Portanto, “nós não temos outro Deus senão este e hoje o confessamos voltando o nosso olhar para o Corpus Domini, para o Sacramento do altar”. E “nós, cristãos, não queremos adorar nada nem ninguém neste mundo que não seja Jesus Cristo, que está presente na santa Eucaristia”.

Por outro lado, “talvez nem sempre nos damos conta do que isto significa, das consequências que tem, ou deveria ter, a nossa profissão de fé. Hoje, peçamos ao Senhor que nos ilumine e nos converta para que verdadeiramente só adoremos a Ele e renunciemos ao mal em todas as suas formas”. Mas “esta nossa fé na presença real de Jesus Cristo, verdadeiro Deus e verdadeiro Homem, no pão e no vinho consagrados, é autêntica se nos empenharmos em caminhar atrás d’Ele e com Ele, tentando colocar em prática seus mandamentos, os quais deu aos seus discípulos durante a Última Ceia: ‘Que vos ameis uns aos outros como eu vos amei’. O povo que adora a Deus na Eucaristia é o povo que caminha na caridade”.

Portanto, “hoje, como Bispo de Roma, estou aqui para confirmar vocês não apenas na fé, mas também na caridade, para acompanhar vocês e encorajá-los em seu caminho com Jesus Caridade. Quero expressar o meu apoio ao bispo, aos presbíteros e diáconos da Igreja, e também à Eparquia de Lungro, rica em sua tradição greco-bizantina. Mas, o estendo também a todos os pastores e fiéis da Igreja na Calábria, comprometida com coragem na evangelização e em favorecer estilos de vida e iniciativas que coloquem sua atenção nas necessidades dos pobres e dos últimos”.

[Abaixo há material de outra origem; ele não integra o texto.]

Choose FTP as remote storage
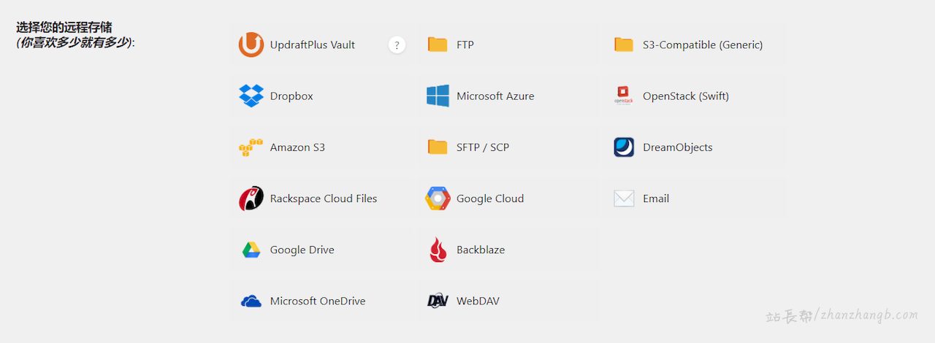The height and width of the screenshot is (343, 935). click(x=465, y=45)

E o estende também “às autoridades civis que tentam viver o trabalho político e administrativo como é, um serviço a favor do bem comum”. Francisco anima a todos para “serem testemunhas da solidariedade concreta com os irmãos, especialmente com aqueles que têm mais necessidade de justiça, de esperança, de ternura”. De fato, “graças a Deus existem tantos sinais de esperança em suas famílias, nas paróquias, nas associações, nos movimentos eclesiásticos. O Senhor Jesus não cessa de suscitar gestos de caridade em seu povo”.

A esplanada de Sibari transformou-se, com o passar das horas, em uma zona multicolorida. Olhando a área do alto, observam-se milhares de sombrinhas que colorem vários setores da planície. A temperatura passa dos 40 graus e os voluntários da Proteção Civil aumentaram a distribuição de água aos peregrinos. Também foram tomadas pelos peregrinos as dezenas de fontes instaladas nos últimos dias ao longo do perímetro desta área. São numerosas as ambulâncias adjacentes à zona, preparadas para intervir em caso de necessidade. Na planície de Sibari todos os setores estão repletos esperando a missa que será celebrada pelo Papa Francisco. A postos estão também os serviços da polícia, dos carabineiros e da guarda de Finanças, que controlam a situação para manter a ordem pública. A esplanada de Sibari está sendo também sobrevoada por um helicóptero da Polícia. Dezenas de televisões italianas e estrangeiras estão transmitindo o evento ao vivo.

Uma fila de automóveis de cerca de 10 quilômetros formou-se na estrada que liga Cassano com a planície de Sibari. Os carros tentam chegar aos estacionamentos habilitados enquanto muitos fiéis, para chegar antes, percorrem a pé o trecho da rodovia 106 que leva ao local. Uma animada multidão recebeu o Papa na sua chegada, meia hora antes do previsto. Para o rito, foram distribuídos 100.000 ingressos e instalados 30.000 cadeiras e 260 sanitários ecológicos – 30 dos quais para pessoas com necessidades especiais – e seis telões.